N'ai-je donc que des éloges à formuler ? Non, malheureusement. Car copieusement saupoudrer un jeu de sang, de tripes, de jurons, et de violence, si cela suffit à en faire un jeu mature pour le PEGI, ce n'est pas forcément le cas d'un point de vue plus global. La formule Condemned manque en effet de maturité en tant que telle, pour accéder au rang d'incontournable... Héros alcoolique, éléments surnaturels et serial killer à poursuivre, sur le papier, c'est une bonne base, qui se trouve épaulée par quelques scènes vraiment très intéressantes du point de vue ludique (on pense notamment aux moments où l'on doit fuir sans se retourner, à quelques combats de boss, au soupçon de furtivité dans le musée, etc.), comme du point de vue narratif (les enquêtes, les cauchemars éveillés, les infos à suivre par les postes de TV et de radio...), mais pour rester dans la métaphore culinaire, c'est un plat qui manque encore de liant. La cohésion de l'ensemble est critiquable et si, au global, l'expérience proposée reste très convaincante, il manque encore ces petits riens qui font le formidable grand tout. Le scénario, dont le synopsis est intéressant, n'est pas toujours bien développé (en termes de rythme comme de crédibilité, ou de logique), les personnages secondaires, convenus, manquent de corps (en dehors de Serial Killer X). Bref, une sensation de série B plane un peu sur l'ensemble, dont la mise en scène n'est pas aussi inspirée dans certaines cinématiques que dans les phases de jeu elles-mêmes. Visuellement, certains décors sont magnifiques et variés (le théâtre, l'entrée du bowling), d'autres un peu trop classiques (l'hôtel, le SCU), ou ratés (l'extérieur enneigé du refuge). Même le gameplay trouve un peu tôt certaines limites, comme les enchaînements déclenchant des coups spéciaux : rares sont ceux qui sont applicables dans les situations de combat auxquelles on fait face, on ne peut finalement en utiliser efficacement qu'un ou deux. Autre exemple, les enquêtes : certes bien plus réussies que dans l'original, elles auraient néanmoins pu (dû ?) incorporer un peu plus d'éléments, ou des pistes différentes pour mener aux bonnes conclusions, et ainsi s'affranchir de leur statut de respiration pour devenir une part réellement significative de Condemned 2.

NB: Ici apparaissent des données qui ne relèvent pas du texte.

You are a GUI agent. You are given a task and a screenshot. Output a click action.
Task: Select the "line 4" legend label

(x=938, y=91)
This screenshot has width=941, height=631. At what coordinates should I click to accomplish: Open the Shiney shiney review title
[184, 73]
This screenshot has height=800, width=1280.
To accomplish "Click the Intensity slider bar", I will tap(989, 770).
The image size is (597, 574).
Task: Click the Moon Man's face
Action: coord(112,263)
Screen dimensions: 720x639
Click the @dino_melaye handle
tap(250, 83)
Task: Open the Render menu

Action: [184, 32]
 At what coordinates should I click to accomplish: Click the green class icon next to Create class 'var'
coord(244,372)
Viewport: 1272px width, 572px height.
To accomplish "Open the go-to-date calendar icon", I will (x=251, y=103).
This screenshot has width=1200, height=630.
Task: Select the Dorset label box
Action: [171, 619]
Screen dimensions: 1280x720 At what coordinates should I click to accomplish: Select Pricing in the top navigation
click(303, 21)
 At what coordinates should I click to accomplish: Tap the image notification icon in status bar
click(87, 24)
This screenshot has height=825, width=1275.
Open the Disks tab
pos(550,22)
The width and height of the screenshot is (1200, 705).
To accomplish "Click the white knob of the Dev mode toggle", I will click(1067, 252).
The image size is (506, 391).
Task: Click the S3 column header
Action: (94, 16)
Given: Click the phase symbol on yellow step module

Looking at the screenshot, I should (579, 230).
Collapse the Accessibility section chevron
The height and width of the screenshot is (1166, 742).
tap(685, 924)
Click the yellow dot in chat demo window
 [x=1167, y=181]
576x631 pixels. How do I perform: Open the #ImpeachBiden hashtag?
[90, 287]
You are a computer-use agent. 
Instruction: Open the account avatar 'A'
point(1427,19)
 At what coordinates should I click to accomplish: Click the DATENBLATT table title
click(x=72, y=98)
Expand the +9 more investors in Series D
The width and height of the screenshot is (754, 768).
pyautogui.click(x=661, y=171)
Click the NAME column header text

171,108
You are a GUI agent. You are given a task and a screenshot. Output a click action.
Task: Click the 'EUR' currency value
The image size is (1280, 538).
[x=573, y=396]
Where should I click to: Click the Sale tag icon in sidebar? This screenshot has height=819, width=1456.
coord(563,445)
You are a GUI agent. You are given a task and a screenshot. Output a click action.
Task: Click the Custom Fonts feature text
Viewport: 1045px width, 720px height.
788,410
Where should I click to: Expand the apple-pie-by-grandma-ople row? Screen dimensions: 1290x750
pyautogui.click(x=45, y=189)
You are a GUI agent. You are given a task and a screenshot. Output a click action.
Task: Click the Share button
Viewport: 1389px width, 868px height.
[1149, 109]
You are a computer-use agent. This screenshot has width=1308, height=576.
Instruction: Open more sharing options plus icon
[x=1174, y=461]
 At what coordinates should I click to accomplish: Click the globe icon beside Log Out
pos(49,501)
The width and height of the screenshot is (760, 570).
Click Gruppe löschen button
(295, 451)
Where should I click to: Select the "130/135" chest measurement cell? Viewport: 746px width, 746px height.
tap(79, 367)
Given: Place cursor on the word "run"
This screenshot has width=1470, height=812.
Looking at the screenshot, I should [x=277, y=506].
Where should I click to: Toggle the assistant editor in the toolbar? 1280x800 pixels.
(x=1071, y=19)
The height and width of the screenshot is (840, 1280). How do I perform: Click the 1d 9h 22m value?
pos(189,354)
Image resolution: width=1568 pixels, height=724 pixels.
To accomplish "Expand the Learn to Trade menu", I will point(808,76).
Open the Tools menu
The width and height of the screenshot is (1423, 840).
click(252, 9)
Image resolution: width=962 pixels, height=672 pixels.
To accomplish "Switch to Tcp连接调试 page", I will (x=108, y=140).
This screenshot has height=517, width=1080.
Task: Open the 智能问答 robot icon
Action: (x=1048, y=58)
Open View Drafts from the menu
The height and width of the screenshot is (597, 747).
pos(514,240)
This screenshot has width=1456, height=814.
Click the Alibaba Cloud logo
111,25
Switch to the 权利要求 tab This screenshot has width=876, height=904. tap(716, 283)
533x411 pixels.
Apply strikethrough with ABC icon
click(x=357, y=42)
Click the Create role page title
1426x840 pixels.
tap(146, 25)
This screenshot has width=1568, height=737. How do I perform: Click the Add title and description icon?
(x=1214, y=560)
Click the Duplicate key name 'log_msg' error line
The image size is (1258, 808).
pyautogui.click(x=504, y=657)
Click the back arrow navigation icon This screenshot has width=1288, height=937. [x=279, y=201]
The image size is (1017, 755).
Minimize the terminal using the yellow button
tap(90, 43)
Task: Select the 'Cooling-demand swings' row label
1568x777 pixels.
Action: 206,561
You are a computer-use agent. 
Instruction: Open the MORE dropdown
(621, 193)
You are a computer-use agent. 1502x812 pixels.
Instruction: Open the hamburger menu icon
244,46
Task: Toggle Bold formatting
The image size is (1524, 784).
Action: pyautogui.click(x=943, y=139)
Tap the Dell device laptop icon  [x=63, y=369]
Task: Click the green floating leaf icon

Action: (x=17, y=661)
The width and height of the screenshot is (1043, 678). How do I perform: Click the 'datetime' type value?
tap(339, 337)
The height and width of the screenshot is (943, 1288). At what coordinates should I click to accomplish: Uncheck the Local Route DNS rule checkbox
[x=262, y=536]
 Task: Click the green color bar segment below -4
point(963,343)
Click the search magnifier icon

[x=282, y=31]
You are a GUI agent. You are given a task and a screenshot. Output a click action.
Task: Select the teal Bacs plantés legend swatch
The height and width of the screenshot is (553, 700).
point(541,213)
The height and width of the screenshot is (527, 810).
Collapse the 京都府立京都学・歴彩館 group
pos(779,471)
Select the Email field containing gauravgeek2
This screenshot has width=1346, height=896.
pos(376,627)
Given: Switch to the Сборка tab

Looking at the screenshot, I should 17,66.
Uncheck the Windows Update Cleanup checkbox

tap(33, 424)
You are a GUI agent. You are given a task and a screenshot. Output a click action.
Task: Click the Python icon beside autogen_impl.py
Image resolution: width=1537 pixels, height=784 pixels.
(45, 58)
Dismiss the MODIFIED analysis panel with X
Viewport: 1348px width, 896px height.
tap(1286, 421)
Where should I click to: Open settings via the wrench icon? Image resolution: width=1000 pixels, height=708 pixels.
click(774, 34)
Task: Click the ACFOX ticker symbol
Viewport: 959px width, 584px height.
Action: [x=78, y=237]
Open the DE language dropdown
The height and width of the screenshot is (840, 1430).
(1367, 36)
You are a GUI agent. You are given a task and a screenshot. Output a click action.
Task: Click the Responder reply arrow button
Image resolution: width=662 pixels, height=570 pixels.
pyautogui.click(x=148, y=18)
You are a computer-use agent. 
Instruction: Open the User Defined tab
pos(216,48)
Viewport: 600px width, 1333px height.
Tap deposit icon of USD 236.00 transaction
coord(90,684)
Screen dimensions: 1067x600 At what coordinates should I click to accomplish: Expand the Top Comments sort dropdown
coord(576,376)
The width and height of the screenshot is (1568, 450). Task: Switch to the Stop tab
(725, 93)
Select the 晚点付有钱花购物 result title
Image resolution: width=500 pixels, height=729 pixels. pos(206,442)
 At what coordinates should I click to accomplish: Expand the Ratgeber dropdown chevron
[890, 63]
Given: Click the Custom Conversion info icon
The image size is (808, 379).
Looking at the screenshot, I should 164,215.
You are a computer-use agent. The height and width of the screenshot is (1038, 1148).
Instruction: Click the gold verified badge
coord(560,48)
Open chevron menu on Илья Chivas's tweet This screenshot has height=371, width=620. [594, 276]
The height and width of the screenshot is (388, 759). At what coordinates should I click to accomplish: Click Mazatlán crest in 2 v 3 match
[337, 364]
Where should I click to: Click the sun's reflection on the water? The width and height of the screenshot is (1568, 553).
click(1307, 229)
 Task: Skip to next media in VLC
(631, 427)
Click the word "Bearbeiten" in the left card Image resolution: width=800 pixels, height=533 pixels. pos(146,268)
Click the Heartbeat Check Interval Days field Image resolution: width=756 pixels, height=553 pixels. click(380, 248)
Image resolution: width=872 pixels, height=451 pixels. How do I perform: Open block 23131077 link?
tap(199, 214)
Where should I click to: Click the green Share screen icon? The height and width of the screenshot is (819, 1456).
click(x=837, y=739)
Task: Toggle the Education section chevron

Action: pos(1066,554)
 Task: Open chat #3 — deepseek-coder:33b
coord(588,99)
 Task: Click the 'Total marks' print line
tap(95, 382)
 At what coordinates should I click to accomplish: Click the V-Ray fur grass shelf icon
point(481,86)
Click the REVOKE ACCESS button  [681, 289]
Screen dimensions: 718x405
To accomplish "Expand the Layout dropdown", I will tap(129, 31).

Ne boudons pas notre effroi pour autant

Entendons-nous bien : Condemned 2 mérite l'attention de tout amateur de flippe et / ou d'action. OK, je n'ai pas pu m'empêcher de penser qu'il aurait sans doute pu être un véritable bijou avec tantôt un peu plus d'audace, tantôt un peu plus d'attention au détail, mais cette exigence ne traduit sans doute, en réalité, qu'une frustration. Atypique dans les Survival comme dans les FPS, il serait dommage de ne pas y goûter, tant il mêle les deux genres sinon avec panache, du moins avec une certaine efficacité. Je plaide coupable : je suis sans doute frustré de ne pas avoir trouvé en Condemned 2 le chef d'oeuvre qu'il me fait imaginer. Mais on ne peut en tout cas pas le condamner pour n'être, finalement, qu'un jeu vidéo.